The USC701 has four memories CH1, CH2, P1 and P2 (M0 to M3) that contain input measurements, these measurements are floating point numbers.

The output devices O1 (mA, V, PWM, Frequency), RLY1 and RLY2 can be controlled from M0 to M9 (memory's).

The values in M0 to M9 must be floating point numbers to control the output devices correctly.

There are two problems that occur when using floating-point maths in custom applications:

• Floating point arithmetic requires more cycles of the CPU and therefore takes more time to complete. Each floating-point addition / subtraction takes about 2mS while each floating-point multiplication / division takes about 5mS.
• Testing for a particular value can be risky as simply starting at 0 and adding 1 progressively will not result in exactly whole numbers in every case, some will be ever so slightly lower than the whole number while others will be ever so slightly higher than the whole number.

The equation editor has commands to branch on the condition of P1 and P2 making it possible to implement different processing based on the condition of the input. By setting the equation update time to a known value this same technique can be used for counting and period measurement functions with resolution and speed limitations.

When using the user equation at the maximum update speed of 5mS care must be taken to ensure the equation can be processed within that time. Obviously floating-point division and multiplication are out of the question while one or two floating-point addition and subtractions are possible.
Another problem that can occur at fast update times is excessive use of the send memory command. The send memory command is not required for USC701 output components to use the values in memory. If M4 was connected to the milliamp output and the equation contained no send M4 commands the milliamp output will still be updated each time the equation is run.

If using a field bus card or logging results with the COA703 the values in M4 to M9 do require the send memory to occur. For applications running at up date times faster than 40mS then extra branching should be added to send values say once every eighth time or 40mS as shown in the following example.
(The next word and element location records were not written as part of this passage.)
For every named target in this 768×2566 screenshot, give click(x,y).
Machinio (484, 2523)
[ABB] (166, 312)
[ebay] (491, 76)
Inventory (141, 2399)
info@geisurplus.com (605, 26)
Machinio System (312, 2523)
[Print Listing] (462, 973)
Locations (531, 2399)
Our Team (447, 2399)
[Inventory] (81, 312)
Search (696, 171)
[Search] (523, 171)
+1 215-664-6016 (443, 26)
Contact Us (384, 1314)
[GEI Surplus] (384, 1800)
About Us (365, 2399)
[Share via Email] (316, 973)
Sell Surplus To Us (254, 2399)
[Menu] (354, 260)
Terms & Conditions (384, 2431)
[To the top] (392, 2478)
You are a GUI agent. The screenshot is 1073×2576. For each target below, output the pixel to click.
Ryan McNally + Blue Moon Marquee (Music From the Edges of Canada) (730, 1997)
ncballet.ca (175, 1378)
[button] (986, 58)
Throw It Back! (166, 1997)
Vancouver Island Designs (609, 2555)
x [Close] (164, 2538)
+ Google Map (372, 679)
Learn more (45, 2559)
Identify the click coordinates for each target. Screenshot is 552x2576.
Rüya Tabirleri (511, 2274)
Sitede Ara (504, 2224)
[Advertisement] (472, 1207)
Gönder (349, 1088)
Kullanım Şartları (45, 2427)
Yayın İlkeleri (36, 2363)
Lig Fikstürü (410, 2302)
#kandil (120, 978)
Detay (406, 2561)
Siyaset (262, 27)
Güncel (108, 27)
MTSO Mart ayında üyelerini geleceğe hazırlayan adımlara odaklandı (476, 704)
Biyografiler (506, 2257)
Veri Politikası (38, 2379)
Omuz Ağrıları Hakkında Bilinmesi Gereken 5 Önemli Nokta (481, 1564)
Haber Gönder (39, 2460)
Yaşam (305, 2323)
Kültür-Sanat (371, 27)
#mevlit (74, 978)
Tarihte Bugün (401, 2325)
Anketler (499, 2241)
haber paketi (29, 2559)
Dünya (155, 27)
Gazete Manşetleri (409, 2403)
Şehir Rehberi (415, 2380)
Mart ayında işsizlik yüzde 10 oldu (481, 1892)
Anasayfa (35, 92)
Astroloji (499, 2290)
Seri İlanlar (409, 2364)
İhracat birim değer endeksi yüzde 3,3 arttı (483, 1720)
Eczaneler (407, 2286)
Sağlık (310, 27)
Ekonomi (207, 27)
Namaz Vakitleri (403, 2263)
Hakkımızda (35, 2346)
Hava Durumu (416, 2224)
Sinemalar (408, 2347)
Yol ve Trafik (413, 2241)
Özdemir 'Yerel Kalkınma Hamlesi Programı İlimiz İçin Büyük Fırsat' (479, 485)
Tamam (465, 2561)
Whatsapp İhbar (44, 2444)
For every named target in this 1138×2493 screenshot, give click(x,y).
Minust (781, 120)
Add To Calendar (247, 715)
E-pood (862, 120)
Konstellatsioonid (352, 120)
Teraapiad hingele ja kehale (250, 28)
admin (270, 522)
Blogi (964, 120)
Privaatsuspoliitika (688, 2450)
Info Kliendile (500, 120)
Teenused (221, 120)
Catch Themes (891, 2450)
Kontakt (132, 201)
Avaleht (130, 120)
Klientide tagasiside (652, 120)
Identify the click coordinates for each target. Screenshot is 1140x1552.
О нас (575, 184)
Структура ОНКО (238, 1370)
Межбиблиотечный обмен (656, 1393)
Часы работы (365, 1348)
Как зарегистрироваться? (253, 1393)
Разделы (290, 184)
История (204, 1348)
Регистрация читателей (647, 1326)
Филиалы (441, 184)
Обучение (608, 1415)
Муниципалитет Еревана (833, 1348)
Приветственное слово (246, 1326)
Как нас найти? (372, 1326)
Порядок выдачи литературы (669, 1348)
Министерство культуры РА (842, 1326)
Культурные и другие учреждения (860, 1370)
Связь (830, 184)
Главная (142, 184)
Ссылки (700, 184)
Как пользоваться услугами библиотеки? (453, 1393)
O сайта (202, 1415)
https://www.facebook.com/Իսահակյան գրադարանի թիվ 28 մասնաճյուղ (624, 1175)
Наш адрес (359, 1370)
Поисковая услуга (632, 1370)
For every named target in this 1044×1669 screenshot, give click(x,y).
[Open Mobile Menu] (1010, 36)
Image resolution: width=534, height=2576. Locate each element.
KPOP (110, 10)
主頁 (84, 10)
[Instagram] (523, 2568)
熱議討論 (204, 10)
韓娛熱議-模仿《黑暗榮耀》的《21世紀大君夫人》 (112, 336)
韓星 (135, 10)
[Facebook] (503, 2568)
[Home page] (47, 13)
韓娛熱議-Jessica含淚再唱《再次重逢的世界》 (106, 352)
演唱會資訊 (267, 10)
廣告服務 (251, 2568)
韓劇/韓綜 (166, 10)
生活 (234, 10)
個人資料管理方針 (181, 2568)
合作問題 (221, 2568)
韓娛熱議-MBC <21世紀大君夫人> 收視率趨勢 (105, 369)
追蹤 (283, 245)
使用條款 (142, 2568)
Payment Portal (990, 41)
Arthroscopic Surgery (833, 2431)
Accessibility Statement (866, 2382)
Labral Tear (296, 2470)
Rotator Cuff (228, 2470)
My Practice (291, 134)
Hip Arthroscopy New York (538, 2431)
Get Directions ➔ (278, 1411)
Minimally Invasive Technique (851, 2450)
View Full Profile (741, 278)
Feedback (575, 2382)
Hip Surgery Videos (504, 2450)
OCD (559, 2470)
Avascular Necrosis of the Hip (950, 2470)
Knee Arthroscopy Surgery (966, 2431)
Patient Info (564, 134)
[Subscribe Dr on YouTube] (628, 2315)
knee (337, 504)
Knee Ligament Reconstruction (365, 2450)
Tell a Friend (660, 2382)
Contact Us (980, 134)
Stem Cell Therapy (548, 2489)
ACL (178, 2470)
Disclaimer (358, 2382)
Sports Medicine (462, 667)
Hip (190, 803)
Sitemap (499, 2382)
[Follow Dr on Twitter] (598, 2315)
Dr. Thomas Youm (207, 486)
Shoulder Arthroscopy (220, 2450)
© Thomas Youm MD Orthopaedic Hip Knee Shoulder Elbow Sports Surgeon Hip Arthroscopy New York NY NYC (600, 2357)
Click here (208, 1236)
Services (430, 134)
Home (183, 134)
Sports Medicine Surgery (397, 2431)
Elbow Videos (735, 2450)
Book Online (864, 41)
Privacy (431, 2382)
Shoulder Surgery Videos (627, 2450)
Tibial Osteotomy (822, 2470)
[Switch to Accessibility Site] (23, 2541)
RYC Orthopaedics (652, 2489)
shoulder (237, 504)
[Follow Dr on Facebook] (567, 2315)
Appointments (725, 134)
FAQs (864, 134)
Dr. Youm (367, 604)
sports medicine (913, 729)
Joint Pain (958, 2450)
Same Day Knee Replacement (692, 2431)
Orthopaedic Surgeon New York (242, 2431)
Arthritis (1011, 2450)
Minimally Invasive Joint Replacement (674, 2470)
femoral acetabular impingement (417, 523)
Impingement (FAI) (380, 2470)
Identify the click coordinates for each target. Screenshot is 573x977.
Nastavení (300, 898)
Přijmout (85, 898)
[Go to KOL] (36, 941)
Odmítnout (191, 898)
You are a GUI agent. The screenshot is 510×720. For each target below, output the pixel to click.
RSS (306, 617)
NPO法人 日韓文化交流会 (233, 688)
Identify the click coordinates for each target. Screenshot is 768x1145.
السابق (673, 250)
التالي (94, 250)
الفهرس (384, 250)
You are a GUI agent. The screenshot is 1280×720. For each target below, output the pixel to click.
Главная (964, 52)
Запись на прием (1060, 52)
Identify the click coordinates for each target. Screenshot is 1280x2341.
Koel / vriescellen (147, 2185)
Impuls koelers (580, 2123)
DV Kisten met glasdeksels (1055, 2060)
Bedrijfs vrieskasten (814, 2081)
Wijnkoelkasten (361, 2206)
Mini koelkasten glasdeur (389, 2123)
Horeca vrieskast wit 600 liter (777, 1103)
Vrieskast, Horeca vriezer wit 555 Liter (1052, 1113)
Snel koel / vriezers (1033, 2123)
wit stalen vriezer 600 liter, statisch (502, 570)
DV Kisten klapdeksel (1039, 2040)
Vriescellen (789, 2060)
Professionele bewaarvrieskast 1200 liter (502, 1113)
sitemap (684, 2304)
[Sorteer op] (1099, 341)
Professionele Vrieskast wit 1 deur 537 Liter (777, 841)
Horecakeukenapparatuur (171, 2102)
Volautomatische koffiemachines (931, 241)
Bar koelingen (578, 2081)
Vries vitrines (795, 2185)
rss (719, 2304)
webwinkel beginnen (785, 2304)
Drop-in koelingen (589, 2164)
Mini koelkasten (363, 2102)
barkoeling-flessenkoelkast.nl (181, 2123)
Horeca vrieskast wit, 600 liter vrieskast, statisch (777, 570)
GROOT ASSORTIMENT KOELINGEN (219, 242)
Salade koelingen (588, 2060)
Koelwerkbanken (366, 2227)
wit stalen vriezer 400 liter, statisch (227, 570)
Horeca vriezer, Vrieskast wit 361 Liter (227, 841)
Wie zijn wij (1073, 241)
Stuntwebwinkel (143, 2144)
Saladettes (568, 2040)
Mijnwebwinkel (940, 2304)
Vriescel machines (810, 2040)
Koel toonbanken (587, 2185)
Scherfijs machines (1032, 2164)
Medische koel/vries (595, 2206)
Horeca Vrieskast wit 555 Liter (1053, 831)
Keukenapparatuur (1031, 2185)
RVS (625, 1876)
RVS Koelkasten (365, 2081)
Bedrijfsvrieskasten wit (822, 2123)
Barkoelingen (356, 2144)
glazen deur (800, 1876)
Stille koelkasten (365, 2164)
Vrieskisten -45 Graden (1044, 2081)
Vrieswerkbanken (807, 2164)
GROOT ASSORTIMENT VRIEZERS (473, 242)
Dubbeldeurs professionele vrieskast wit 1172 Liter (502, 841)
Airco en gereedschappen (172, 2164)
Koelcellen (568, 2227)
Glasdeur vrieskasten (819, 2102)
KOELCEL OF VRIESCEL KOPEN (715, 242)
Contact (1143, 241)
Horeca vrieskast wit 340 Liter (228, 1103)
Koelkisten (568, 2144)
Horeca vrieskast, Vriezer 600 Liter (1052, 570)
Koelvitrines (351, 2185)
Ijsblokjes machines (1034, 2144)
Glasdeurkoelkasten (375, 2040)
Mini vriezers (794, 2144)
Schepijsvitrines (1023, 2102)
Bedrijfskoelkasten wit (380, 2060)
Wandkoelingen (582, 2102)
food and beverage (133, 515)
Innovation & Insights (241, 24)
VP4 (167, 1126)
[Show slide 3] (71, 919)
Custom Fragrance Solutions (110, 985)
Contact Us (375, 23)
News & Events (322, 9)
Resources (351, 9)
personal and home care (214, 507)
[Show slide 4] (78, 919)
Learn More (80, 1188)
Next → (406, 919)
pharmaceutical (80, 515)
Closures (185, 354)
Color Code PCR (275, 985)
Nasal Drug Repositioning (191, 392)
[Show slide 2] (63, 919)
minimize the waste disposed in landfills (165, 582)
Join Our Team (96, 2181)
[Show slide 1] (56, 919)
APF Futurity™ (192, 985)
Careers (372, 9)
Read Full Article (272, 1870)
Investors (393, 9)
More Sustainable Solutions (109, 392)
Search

The "Integer Maths Branching Demonstration" features:

• Integer maths is used to calculate values for use in the equation at power up. This technique can be used to free up the equation constants for use in the user interface.
• Integer variables are directly controlling program branching. Three logical decisions are available after the variable is read into the stack, "=Int0", ">Int0" and "<Int0".
• Integer counter variables are used to generate the output values due to their very fast calculating time.